Prompt:
Write out all of the data again, exactly as it reads.

(Stored data entries)
============================================================
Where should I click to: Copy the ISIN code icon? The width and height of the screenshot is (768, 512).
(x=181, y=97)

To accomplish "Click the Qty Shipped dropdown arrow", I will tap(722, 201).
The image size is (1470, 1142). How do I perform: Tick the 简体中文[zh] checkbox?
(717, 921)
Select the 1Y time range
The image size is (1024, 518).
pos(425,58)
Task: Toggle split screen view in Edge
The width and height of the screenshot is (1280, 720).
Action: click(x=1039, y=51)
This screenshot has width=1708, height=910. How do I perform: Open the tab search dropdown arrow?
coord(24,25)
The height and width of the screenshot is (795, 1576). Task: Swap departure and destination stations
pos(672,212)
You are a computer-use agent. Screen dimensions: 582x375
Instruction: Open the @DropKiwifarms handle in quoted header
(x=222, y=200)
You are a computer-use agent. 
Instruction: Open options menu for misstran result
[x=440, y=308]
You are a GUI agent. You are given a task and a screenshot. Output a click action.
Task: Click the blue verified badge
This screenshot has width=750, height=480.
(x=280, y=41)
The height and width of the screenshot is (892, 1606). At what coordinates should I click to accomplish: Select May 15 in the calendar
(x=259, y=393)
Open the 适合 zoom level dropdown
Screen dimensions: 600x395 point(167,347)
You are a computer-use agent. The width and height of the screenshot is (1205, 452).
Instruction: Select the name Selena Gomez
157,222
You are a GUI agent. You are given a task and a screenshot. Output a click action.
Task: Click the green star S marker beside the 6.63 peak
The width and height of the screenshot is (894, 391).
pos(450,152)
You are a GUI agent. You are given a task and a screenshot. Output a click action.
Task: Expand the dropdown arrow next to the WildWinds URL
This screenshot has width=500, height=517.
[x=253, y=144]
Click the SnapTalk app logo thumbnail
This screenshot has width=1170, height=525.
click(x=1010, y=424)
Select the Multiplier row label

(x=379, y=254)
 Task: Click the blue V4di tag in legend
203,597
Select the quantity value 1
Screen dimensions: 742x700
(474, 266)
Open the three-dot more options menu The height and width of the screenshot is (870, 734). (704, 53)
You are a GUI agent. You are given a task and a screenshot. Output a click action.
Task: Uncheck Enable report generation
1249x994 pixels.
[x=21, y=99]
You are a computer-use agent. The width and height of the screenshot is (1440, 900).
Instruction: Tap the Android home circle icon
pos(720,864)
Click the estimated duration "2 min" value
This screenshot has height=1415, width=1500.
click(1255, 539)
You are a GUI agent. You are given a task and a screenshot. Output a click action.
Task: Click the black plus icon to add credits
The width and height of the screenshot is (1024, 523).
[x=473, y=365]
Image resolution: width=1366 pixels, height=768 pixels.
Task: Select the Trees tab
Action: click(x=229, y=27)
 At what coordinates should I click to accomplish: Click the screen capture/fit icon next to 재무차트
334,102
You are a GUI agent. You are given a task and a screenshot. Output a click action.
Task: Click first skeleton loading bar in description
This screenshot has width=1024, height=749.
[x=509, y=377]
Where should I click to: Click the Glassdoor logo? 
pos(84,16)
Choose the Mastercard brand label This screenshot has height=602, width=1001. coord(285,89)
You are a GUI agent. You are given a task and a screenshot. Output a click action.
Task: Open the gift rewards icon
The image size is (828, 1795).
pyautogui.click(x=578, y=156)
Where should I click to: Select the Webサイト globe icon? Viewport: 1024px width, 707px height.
============================================================
Worked solution:
Where should I click to: Copy the ISIN code icon? The width and height of the screenshot is (768, 512).
(x=181, y=97)

To accomplish "Click the Qty Shipped dropdown arrow", I will tap(722, 201).
The image size is (1470, 1142). How do I perform: Tick the 简体中文[zh] checkbox?
(717, 921)
Select the 1Y time range
The image size is (1024, 518).
pos(425,58)
Task: Toggle split screen view in Edge
The width and height of the screenshot is (1280, 720).
Action: click(x=1039, y=51)
This screenshot has width=1708, height=910. How do I perform: Open the tab search dropdown arrow?
coord(24,25)
The height and width of the screenshot is (795, 1576). Task: Swap departure and destination stations
pos(672,212)
You are a computer-use agent. Screen dimensions: 582x375
Instruction: Open the @DropKiwifarms handle in quoted header
(x=222, y=200)
You are a computer-use agent. 
Instruction: Open options menu for misstran result
[x=440, y=308]
You are a GUI agent. You are given a task and a screenshot. Output a click action.
Task: Click the blue verified badge
This screenshot has width=750, height=480.
(x=280, y=41)
The height and width of the screenshot is (892, 1606). At what coordinates should I click to accomplish: Select May 15 in the calendar
(x=259, y=393)
Open the 适合 zoom level dropdown
Screen dimensions: 600x395 point(167,347)
You are a computer-use agent. The width and height of the screenshot is (1205, 452).
Instruction: Select the name Selena Gomez
157,222
You are a GUI agent. You are given a task and a screenshot. Output a click action.
Task: Click the green star S marker beside the 6.63 peak
The width and height of the screenshot is (894, 391).
pos(450,152)
You are a GUI agent. You are given a task and a screenshot. Output a click action.
Task: Expand the dropdown arrow next to the WildWinds URL
This screenshot has width=500, height=517.
[x=253, y=144]
Click the SnapTalk app logo thumbnail
This screenshot has width=1170, height=525.
click(x=1010, y=424)
Select the Multiplier row label

(x=379, y=254)
 Task: Click the blue V4di tag in legend
203,597
Select the quantity value 1
Screen dimensions: 742x700
(474, 266)
Open the three-dot more options menu The height and width of the screenshot is (870, 734). (704, 53)
You are a GUI agent. You are given a task and a screenshot. Output a click action.
Task: Uncheck Enable report generation
1249x994 pixels.
[x=21, y=99]
You are a computer-use agent. The width and height of the screenshot is (1440, 900).
Instruction: Tap the Android home circle icon
pos(720,864)
Click the estimated duration "2 min" value
This screenshot has height=1415, width=1500.
click(1255, 539)
You are a GUI agent. You are given a task and a screenshot. Output a click action.
Task: Click the black plus icon to add credits
The width and height of the screenshot is (1024, 523).
[x=473, y=365]
Image resolution: width=1366 pixels, height=768 pixels.
Task: Select the Trees tab
Action: click(x=229, y=27)
 At what coordinates should I click to accomplish: Click the screen capture/fit icon next to 재무차트
334,102
You are a GUI agent. You are given a task and a screenshot. Output a click action.
Task: Click first skeleton loading bar in description
This screenshot has width=1024, height=749.
[x=509, y=377]
Where should I click to: Click the Glassdoor logo? 
pos(84,16)
Choose the Mastercard brand label This screenshot has height=602, width=1001. coord(285,89)
You are a GUI agent. You are given a task and a screenshot. Output a click action.
Task: Open the gift rewards icon
The image size is (828, 1795).
pyautogui.click(x=578, y=156)
Where should I click to: Select the Webサイト globe icon? Viewport: 1024px width, 707px height.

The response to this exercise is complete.